The opportunity to view wildlife is one reason why many people visit Midpen preserves. When viewing wildlife, please keep two things in mind: wildlife can be unpredictable, and we want to keep wildlife wild. As with any activity a degree of caution and common sense is necessary.
All wildlife and their surrounding habitat is protected in Midpen preserves. If you are fortunate enough to encounter wildlife during your visit, do not approach, touch, startle, or feed it. Although wild animals are generally fearful of humans and will run away, some wildlife can be dangerous. Visitors can help by allowing natural processes to occur. Leave young wildlife alone, do not disturb sick or injured animals. Report any concerns to Midpen staff.
- Maintain a safe distance. If an animal approaches you, it is your responsibility to move away. Your safety is your responsibility!
- Do not get between a mother and its young. Getting too close to any wildlife is very stressful on the wildlife and may pose a danger to you or the animal.
- Feeding wild animals is never appropriate. Wildlife can get sick from eating human food. Wildlife that is fed may become dangerously familiar with humans, which can result in serious injury or death to both people and animals.
- Do not touch or attempt to rescue young, sick or injured wildlife. Wildlife can carry diseases such as rabies and should never be handled. Some animals may leave their young unattended for hours at a time while they seek food. Avoid all contact.
- Keep dogs on a leash, do not allow them to chase or disturb wildlife.
Rattlesnakes are native to this area and are more active in warm weather. Be careful stepping over logs, and be cautious of putting hands or feet under logs or rocks. In the event that you are bitten, remain calm, call 911 and if necessary have someone hike out for help. Do not attempt to cut a bite or suck out venom. Seek professional medical assistance.
Mountain Lions and Coyotes
Mountain lions and coyotes are occasionally sighted in the open space preserves.
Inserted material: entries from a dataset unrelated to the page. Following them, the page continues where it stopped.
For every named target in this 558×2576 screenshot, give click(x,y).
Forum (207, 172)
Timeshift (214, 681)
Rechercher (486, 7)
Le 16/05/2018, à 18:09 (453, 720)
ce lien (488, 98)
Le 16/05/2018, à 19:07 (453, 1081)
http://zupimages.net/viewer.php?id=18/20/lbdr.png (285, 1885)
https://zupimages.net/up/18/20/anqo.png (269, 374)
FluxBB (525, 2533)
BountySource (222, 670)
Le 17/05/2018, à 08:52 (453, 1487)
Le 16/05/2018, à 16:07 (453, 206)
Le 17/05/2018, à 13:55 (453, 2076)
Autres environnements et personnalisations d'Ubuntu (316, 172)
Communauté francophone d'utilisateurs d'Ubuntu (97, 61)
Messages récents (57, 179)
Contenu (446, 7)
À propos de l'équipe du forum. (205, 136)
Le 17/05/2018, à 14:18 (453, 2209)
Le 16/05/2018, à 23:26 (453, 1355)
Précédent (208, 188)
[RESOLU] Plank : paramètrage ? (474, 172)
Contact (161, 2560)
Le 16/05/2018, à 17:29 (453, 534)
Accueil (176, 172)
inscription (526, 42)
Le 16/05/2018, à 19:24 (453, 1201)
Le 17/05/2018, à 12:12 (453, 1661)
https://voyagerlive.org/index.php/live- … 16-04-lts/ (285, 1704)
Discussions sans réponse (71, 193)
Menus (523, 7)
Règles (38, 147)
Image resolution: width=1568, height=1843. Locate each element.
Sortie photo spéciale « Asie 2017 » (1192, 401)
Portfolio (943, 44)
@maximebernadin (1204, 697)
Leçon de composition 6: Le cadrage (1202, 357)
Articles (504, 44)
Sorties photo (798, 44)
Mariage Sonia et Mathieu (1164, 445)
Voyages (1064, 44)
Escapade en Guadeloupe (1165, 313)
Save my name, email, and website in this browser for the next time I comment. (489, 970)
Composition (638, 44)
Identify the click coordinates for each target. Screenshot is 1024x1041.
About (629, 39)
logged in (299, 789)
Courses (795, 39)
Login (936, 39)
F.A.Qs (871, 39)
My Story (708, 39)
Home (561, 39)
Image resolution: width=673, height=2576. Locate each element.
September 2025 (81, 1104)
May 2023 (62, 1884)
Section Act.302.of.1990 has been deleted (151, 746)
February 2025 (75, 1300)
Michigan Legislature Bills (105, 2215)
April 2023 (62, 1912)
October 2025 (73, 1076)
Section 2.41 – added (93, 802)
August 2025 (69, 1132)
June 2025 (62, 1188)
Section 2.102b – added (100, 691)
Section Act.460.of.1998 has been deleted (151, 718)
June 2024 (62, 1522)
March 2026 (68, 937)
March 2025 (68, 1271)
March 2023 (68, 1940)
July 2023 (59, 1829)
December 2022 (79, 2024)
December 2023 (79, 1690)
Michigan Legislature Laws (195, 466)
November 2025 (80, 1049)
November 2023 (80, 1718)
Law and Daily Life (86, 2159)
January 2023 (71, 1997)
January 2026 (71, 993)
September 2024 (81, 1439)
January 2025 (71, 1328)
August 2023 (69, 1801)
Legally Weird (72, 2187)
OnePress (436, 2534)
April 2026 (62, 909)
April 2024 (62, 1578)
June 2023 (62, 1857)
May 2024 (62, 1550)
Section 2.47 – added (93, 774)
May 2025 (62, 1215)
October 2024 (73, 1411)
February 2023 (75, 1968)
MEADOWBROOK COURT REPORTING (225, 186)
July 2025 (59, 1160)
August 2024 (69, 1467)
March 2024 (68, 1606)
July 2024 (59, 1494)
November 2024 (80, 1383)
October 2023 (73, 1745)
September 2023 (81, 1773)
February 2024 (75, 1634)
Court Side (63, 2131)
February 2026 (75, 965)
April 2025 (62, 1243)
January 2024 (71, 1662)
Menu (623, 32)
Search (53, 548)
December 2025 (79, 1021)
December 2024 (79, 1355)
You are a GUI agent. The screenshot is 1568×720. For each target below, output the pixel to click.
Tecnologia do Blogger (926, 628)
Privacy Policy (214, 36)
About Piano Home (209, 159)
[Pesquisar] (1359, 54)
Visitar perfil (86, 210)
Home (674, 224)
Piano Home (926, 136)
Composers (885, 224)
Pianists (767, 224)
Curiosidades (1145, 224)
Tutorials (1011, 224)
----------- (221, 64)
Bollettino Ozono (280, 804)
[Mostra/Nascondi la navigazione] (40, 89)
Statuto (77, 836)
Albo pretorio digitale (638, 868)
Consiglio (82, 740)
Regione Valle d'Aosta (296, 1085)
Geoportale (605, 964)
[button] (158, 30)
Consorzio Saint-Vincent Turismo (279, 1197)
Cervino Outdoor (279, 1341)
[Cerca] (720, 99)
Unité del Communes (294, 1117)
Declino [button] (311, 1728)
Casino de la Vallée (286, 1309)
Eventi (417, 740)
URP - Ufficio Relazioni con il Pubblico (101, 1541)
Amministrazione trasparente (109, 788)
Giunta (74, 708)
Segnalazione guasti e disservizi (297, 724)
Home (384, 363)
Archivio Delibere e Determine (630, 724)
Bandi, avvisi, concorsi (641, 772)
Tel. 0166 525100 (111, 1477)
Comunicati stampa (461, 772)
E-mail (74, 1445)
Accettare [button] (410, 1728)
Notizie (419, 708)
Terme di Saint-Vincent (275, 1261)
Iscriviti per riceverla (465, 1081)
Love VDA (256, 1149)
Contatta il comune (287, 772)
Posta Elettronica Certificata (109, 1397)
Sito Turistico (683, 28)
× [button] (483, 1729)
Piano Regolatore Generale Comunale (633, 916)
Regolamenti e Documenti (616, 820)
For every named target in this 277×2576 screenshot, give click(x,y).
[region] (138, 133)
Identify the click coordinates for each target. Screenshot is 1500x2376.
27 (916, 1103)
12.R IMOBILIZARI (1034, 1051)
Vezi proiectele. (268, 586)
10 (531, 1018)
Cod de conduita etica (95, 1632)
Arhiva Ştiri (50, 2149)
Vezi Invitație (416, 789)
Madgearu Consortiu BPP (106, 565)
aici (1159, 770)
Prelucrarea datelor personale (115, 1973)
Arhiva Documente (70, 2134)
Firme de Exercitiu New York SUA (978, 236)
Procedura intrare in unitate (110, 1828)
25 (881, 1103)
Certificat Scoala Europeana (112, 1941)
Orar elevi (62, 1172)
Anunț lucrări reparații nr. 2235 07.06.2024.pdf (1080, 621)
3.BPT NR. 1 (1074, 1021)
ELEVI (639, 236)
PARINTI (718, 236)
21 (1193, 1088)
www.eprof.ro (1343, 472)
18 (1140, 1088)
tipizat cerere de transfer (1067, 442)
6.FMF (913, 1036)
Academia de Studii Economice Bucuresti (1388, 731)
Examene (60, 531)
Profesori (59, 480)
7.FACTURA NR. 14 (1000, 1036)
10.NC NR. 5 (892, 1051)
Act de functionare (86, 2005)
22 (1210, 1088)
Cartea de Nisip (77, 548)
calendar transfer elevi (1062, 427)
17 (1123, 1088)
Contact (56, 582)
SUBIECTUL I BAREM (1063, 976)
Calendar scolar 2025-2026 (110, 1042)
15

If you see a mountain lion, coyote or other animal behaving aggressively toward people or pets, alert a ranger or the Midpen office as soon as possible. The threat to public safety will be assessed and appropriate action will be taken.
Bats are native animals that use a variety of habitats and provide insect control throughout the open space preserves.
- Do not touch bats.
- Bats may carry diseases, including rabies, that can be transmitted to humans. Avoid all contact.
- If you come in contact with a bat, seek immediate medical attention.
- Occasionally visitors may encounter a bat on the ground or that may be in distress, especially in areas where roosting occurs.
- If you encounter a sick or injured bat, alert a ranger or the Midpen office as soon as possible.
Do not release pets into the wild! Releasing pets can harm native species through predation, competition for food, and disease. If you see an invasive animal at a Midpen preserve, please report the sighting to a ranger.